● **Goal of the exercise**
From the line containing "858x428 pixels. At" through the last line below, copy every line exactly, leaving out the pictures.

[Records from a collection]
----------------

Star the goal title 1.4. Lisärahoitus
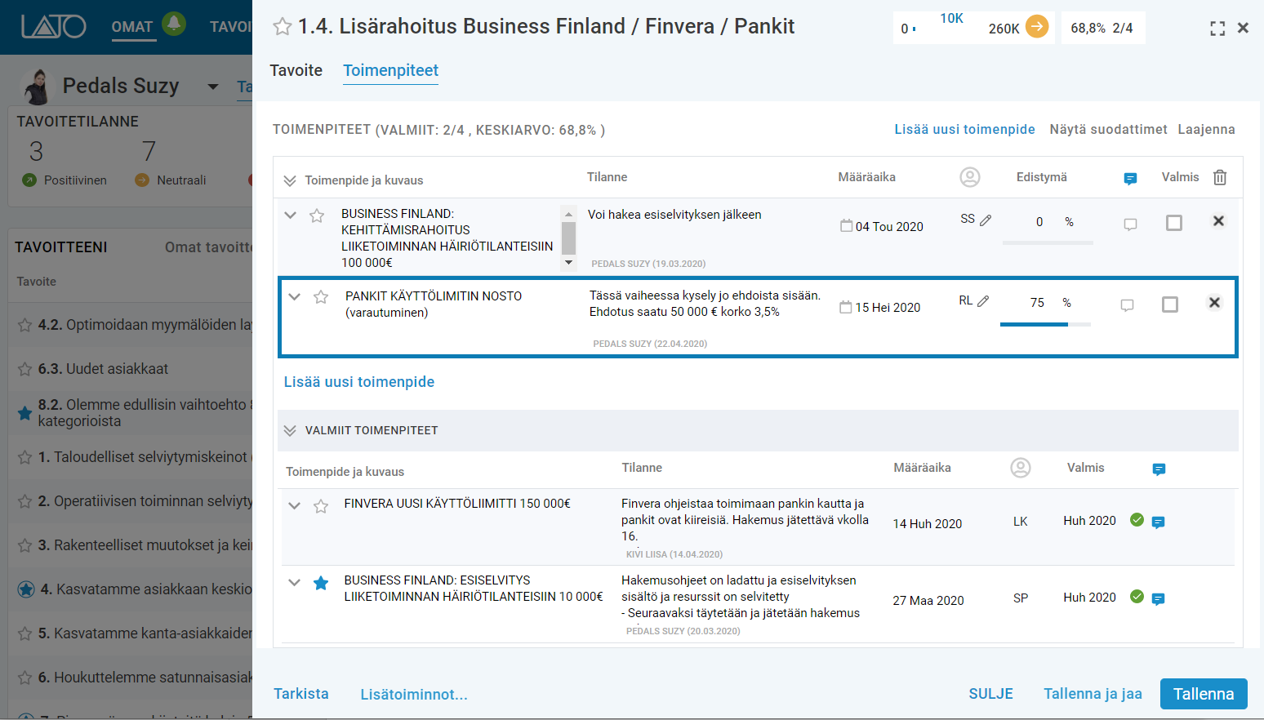The image size is (1264, 720). [282, 27]
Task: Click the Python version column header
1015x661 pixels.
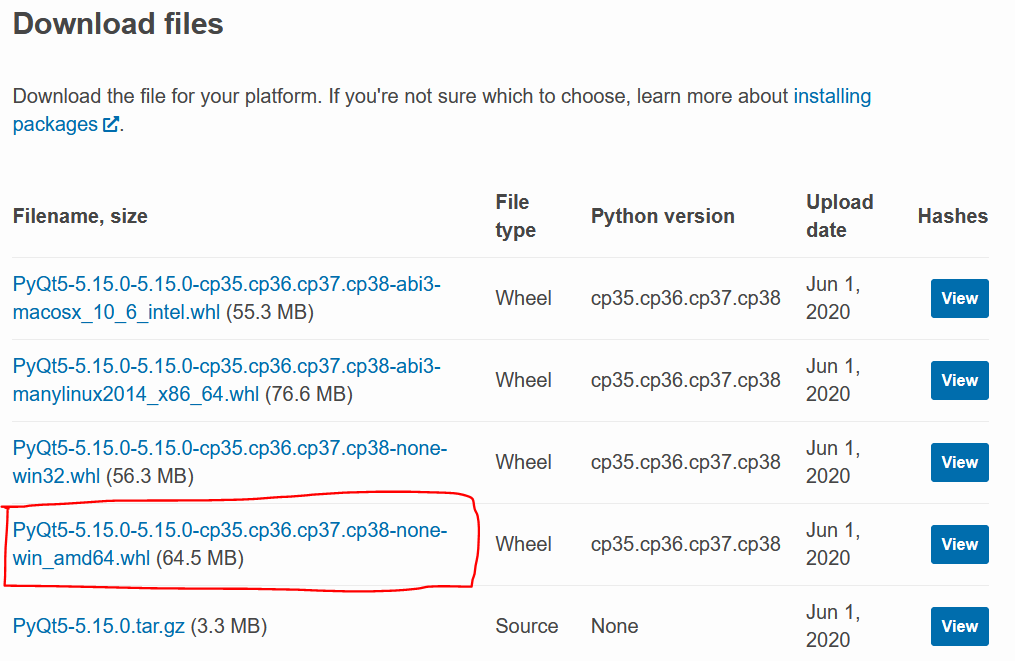Action: 662,215
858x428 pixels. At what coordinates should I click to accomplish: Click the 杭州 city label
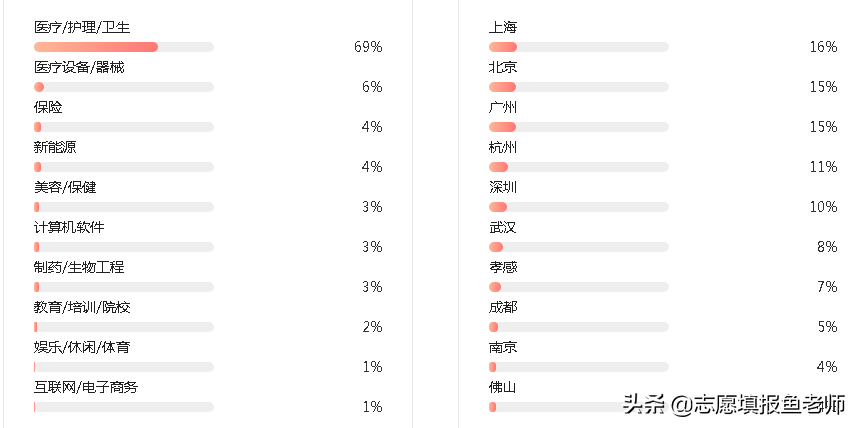[503, 147]
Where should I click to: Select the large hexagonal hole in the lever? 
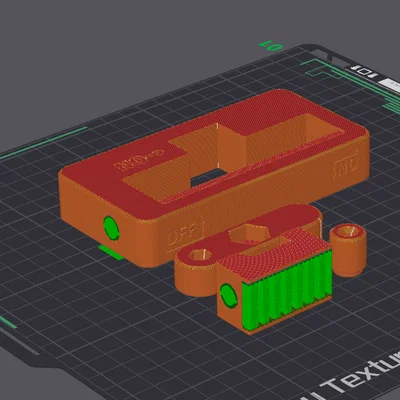(x=250, y=232)
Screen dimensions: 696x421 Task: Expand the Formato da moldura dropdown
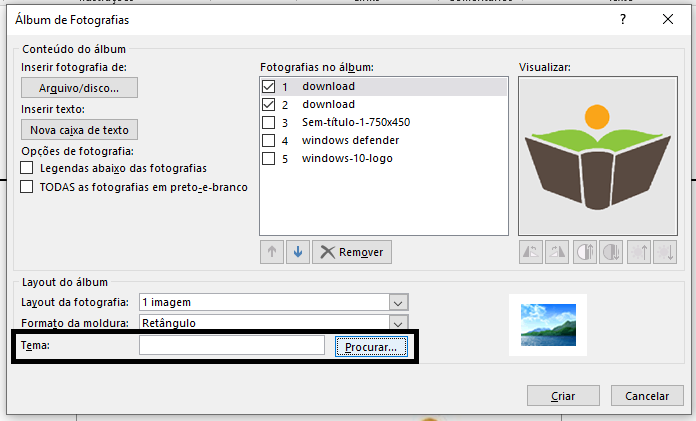(398, 323)
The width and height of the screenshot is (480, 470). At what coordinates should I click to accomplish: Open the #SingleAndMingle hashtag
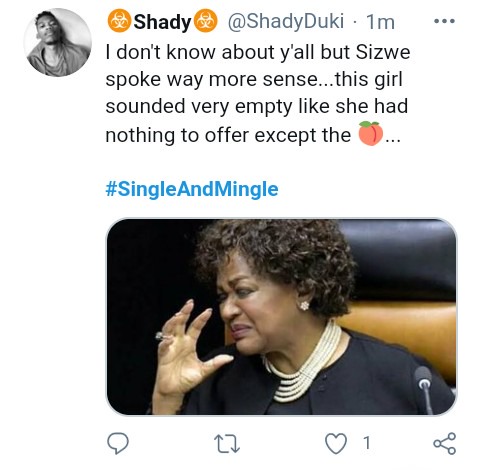pos(192,189)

----------------

● **Solution to the exercise**
858x428 pixels. At what coordinates should I click to accomplish: Click the 杭州 city label
[503, 147]
Where should I click to: Select the large hexagonal hole in the lever? 
(x=250, y=232)
Screen dimensions: 696x421 Task: Expand the Formato da moldura dropdown
(398, 323)
The width and height of the screenshot is (480, 470). At what coordinates should I click to accomplish: Open the #SingleAndMingle hashtag
pos(192,189)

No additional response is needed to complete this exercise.